→ Problem requirements:
Arrange the items between the lines holding "Click the protocol scrollbar down arrow" and "point(458,669)", inclusive, as a Markdown table with columns Row and Line, skipping blank lines.

→ Supplied material:
········
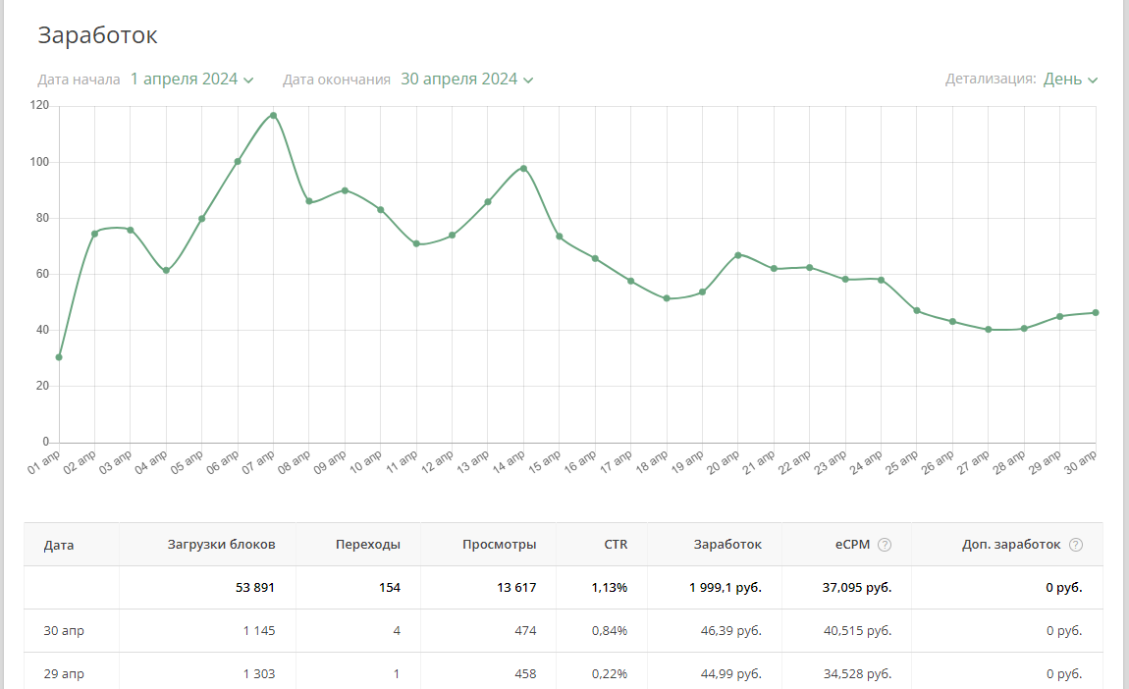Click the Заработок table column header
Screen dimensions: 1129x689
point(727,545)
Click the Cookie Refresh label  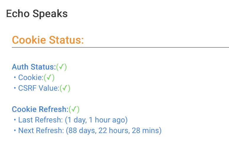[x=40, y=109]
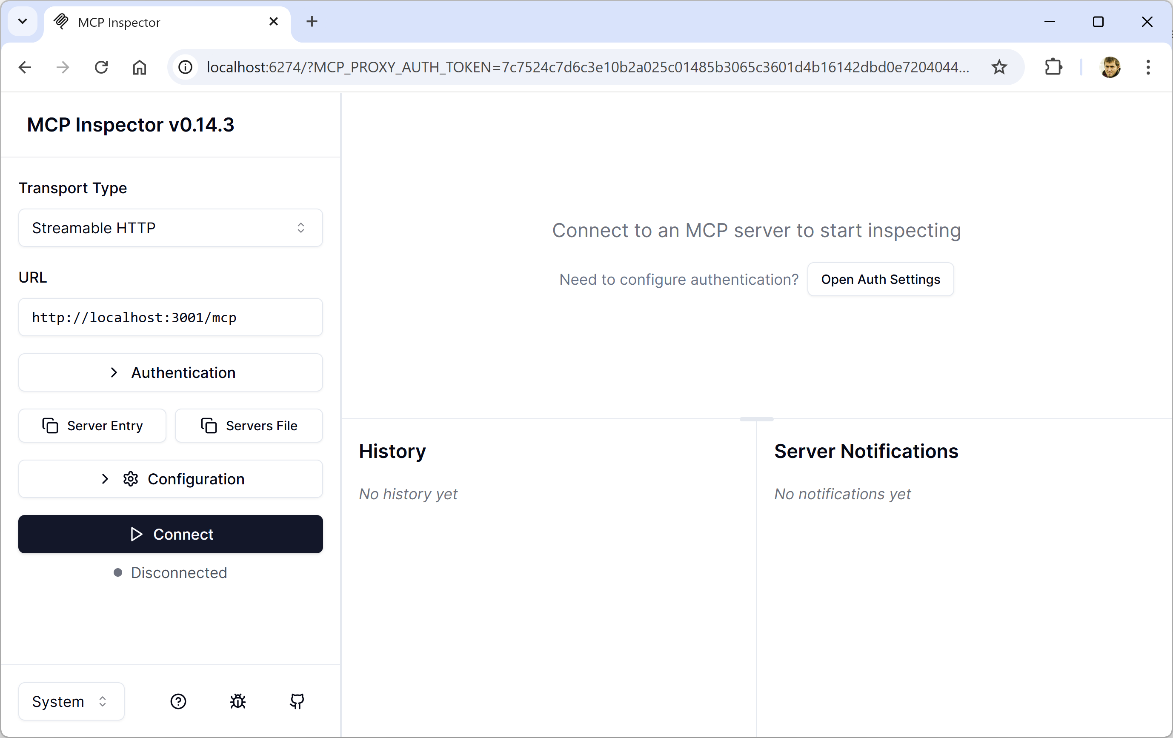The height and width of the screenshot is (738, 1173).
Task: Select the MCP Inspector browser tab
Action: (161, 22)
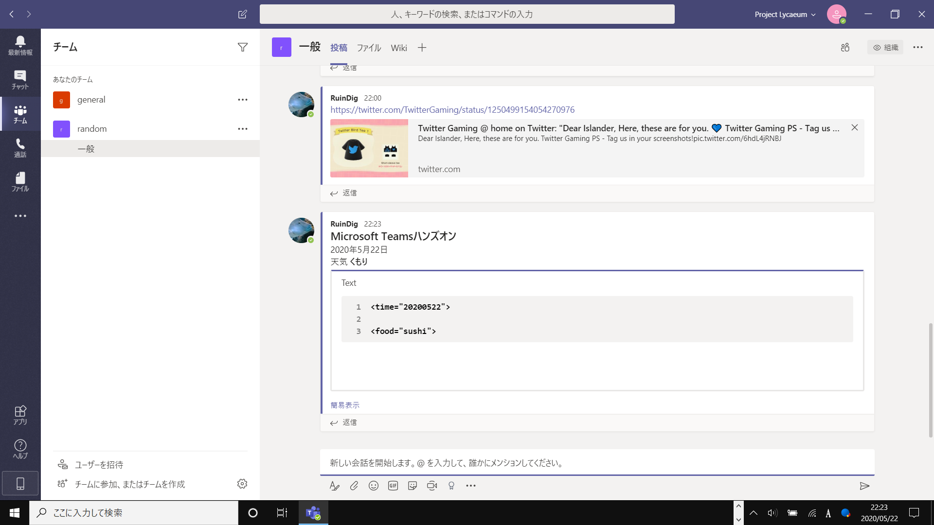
········
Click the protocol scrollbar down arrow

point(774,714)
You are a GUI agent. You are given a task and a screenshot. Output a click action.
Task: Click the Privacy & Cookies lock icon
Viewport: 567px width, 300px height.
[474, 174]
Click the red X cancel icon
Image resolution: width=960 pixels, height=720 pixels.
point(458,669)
········
→ Worked answer:
| Row | Line |
|---|---|
| 1 | Click the protocol scrollbar down arrow |
| 2 | point(774,714) |
| 3 | You are a GUI agent. You are given a task and a screenshot. Output a click action. |
| 4 | Task: Click the Privacy & Cookies lock icon |
| 5 | Viewport: 567px width, 300px height. |
| 6 | [474, 174] |
| 7 | Click the red X cancel icon |
| 8 | Image resolution: width=960 pixels, height=720 pixels. |
| 9 | point(458,669) |